Surely the answer is dependednat on goal criterion. If the goal is to get 'some' money then the 100% option and the 34% options are better. If your goal is get 'the most' money then the 97% and the 33% options are better. However the goal might be socially construictued. This reminded me of John Nash whom offered one of his sectraries $15 dollars if she shared it equally with a co-worker but $10 if she kept it for her-self. She took the $15 and split it with her co-worker. She chose an option that maximised her social capital but was a weaker one economically.

I agree with Dagon.

This experiment assumes that the subjective probabilities of participants were identical to the stated probabilities. In reality, I feel like people are probably wary of stated probabilities due to experiences with or fears of shysters and conmen. That, is if asked to choose between 1A and 1B, 1B offers the possibility that the `randomising mechanism' that the experimenter is offering is in fact rigged.

Even if the experimenter is completely honest in their statement of their own subjective probabilities, they may simply disagree with t... (read more)

Agree with Denis. It seems rather objectionable to describle such behaviour as irrational. Humans may well not trust the experimenter to present the facts of the situation to them accurately. If the experimenter's dice are loaded, choosing 1A and 2B could well be perfectly rational.

"That is, the Axiom of Independence implies dynamic consistency, but not vice versa."
Really? A hyperbolic discounter can conform to the Axiom of Independence at any particular time and be dynamically inconsistent.

Ummm, no. The money pump fails because of the REASON for the preference difference.

The reason is, as some have already stated, that in scenario 1B if you lose you know it's your fault you got nothing. In scenario 2B if you lose, you can rationalise it easily as "Would have lost anyway"

In your money pump scenario, we have a 1/3rd chance of playing 1. If we get to play 1, we know we're playing 1. So your money pump fails, because a standard player would prefer that the switch be on A at all times.

It took me 30 minutes of sitting down and doing math before I could finally accept that 1A+2B was an irrational preference. I finally realized that a lot of it came down to: with a 66% vs 67% chance of losing, I could take the riskier option and not feel as bad, because I could sweep it under the rug with "oh, I probably would have lost anyways."
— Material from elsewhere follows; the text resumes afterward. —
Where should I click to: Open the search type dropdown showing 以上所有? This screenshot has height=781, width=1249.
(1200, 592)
Once I ran a scenario where I'd KNOW whether it was that 1% that I controlled, or the 66% that I didn't control, that comfort evaporated.

I learned a lot about myself by working through this exercise, so thank you very much :)
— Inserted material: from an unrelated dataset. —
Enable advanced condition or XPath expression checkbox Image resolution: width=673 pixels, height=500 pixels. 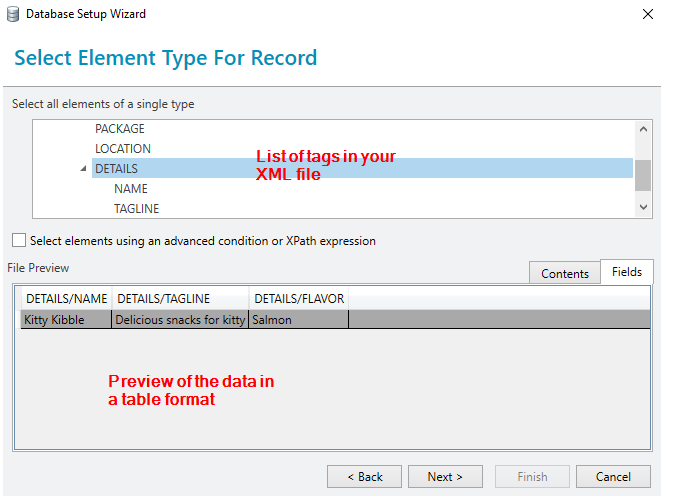(19, 240)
I wonder how the results would change if the experiment changes so that the outcomes of 2B are, "You have a 33% chance of receiving $27k, a 66% chance of not getting anything, and a 1% chance of having someone laugh in your face for not picking 2A"

I initially chose 1A and 2B, but after reading the analysis of those decisions, I agree that they are inconsistent in a way that implies that one choice was irrational (in the context of this silly little game). So I did some introspection to figure out where I went wrong. Here's what I found:

1) I may have misjudged how small 1/34 is, and this only became apparent when the question was phased as it is in example 2.

2) I think I assumed an implicit costs in these gambles. The first cost is a delay in learning the outcome of these gambles; the second is the i... (read more)

This is an old post, but I guess one resolution is that:

U($24,000) > 33/34 U($27,000) + 1/34 U($0 & Regret that I didn't take the $24000)

Which is consistent with:

0.34 U($24,000) + 0.66 U($0) < 0.33 U($27,000) + 0.67 U($0)

It's an interesting psychological fact that the regret is triggered in one case, but not the other.

I wonder if this bias is somehow trying to compensate for some other bias. Suppose you think the experimenter is overconfident, i.e., their log-odds are twice as much as they should; so, when they say 100% they do mean 100%, but when they say 97.1% they actually mean 85.2% (and when they say 34% they mean 41.8%, and when they say 33% they mean 41.2%). Now, Option 1B suddenly looks much uglier, doesn't it? (I'm not claiming this happens consciously.)